CS 748T
Topics in Databases - Distributed Database Management

Guidelines for Term Projects

Instructor: M. Tamer Özsu

Project Objectives and Scope

The projects consists of picking up a distributed database research problem from among the ones listed below and working on its solution for the duration of this term. I would be willing to entertain other topics that may be of interest to you, but you should contact me immediately

What I expect in the project is a good understanding of the problem (resulting in a survey part), insight into its solution and a well defined strategy for its solution. You should treat the term project as if you were doing the initial background study for further in-depth research.In other words, the report should demonstrate an understanding of and an insight into the problem such that given enough time, you could carry it to its logical conclusion and complete the research.

The term project that you will prepare for this course will contribute towards 50% of your final grade. Half of this will be for the survey part, and the other half for the research part. These could be individual projects, or group projects of two people. For group projects, both members of the group will receive the same grade. Therefore, it is incumbent upon you to make sure that both partners share in the work (and let me know very quickly if the partnership is not working).

Deliverables

There are two deliverables of the term project:

A survey report that describes the problem domain, with proper problem definition, and a survey of existing work. This should be about 25 typed pages (12pt type with 1.5 spacing). This report, as indicated in the schedule below, will be handed in at the end of the 6th week of classes. Each person will then be responsible for presenting the field to class and leading a discussion. This will start in Week 7 and each topic will get about 1.5 hours of class time.

## Exercise 1:
According to the term project guidelines, what three things does the instructor expect in the project?
## Exercise 2:
Output everything in the records from the line that contains "The width and height of the screenshot is (1200, 802)." down to the line that contains "Looking at the image, I should click on (372, 676).", including both of those lines.
The term project guidelines above and the records that follow are separate material.

## Information given:
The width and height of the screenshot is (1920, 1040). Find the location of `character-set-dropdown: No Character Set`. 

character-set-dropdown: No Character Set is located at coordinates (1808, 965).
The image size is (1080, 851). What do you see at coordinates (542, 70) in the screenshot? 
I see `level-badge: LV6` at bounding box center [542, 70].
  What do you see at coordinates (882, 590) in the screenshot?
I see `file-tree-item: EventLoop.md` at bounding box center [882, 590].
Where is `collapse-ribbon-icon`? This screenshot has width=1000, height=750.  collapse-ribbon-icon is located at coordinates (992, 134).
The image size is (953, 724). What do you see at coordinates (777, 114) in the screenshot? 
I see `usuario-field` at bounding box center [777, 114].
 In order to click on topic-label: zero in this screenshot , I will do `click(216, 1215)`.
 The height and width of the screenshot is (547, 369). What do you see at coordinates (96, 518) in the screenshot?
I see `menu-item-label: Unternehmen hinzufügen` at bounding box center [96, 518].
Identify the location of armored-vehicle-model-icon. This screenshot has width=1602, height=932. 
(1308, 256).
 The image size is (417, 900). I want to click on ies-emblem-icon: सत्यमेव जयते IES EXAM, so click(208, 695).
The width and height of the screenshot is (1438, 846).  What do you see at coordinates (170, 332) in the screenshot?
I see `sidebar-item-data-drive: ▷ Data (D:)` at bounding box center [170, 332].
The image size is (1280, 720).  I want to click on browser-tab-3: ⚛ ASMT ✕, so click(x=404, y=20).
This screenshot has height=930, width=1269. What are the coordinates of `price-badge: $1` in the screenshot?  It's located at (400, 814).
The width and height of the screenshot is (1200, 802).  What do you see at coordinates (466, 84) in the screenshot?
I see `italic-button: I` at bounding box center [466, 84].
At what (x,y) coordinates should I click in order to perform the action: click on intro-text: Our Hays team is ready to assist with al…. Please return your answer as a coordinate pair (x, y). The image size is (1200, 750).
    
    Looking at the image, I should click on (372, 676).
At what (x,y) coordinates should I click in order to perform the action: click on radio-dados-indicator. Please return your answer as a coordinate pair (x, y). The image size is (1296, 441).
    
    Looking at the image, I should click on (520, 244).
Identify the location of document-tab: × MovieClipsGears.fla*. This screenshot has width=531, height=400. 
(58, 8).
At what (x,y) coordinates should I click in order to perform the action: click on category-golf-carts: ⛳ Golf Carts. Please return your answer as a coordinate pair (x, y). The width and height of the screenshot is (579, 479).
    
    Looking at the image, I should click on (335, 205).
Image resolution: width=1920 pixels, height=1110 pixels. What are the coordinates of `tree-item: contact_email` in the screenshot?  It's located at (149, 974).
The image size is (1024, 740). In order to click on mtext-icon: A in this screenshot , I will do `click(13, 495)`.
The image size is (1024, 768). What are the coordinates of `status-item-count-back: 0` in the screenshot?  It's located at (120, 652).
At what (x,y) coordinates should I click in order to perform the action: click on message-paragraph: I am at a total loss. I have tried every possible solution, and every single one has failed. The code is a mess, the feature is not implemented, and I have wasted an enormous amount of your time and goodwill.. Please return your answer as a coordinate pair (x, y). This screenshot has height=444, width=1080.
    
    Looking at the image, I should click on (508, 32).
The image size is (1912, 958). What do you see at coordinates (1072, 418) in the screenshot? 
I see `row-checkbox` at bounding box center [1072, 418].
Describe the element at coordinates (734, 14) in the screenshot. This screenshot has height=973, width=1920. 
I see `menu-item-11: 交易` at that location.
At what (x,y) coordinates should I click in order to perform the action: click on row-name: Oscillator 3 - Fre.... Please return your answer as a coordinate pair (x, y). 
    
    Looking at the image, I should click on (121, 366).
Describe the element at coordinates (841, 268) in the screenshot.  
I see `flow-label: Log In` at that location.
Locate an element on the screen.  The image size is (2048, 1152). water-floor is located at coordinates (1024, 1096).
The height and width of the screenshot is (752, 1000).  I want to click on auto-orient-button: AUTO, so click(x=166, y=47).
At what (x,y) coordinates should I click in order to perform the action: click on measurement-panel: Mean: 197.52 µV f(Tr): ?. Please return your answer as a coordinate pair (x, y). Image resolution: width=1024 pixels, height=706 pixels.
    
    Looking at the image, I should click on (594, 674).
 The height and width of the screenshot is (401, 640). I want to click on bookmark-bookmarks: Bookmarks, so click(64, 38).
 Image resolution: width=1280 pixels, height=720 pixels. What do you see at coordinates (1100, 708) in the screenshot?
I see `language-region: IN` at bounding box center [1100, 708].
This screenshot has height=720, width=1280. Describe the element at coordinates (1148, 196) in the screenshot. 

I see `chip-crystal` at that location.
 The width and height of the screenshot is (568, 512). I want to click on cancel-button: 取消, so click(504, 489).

## Task output 1:
1. A good understanding of the problem, resulting in a survey part
2. Insight into its solution
3. A well defined strategy for its solution

## Task output 2:
The width and height of the screenshot is (1200, 802).  What do you see at coordinates (466, 84) in the screenshot?
I see `italic-button: I` at bounding box center [466, 84].
At what (x,y) coordinates should I click in order to perform the action: click on intro-text: Our Hays team is ready to assist with al…. Please return your answer as a coordinate pair (x, y). The image size is (1200, 750).
    
    Looking at the image, I should click on (372, 676).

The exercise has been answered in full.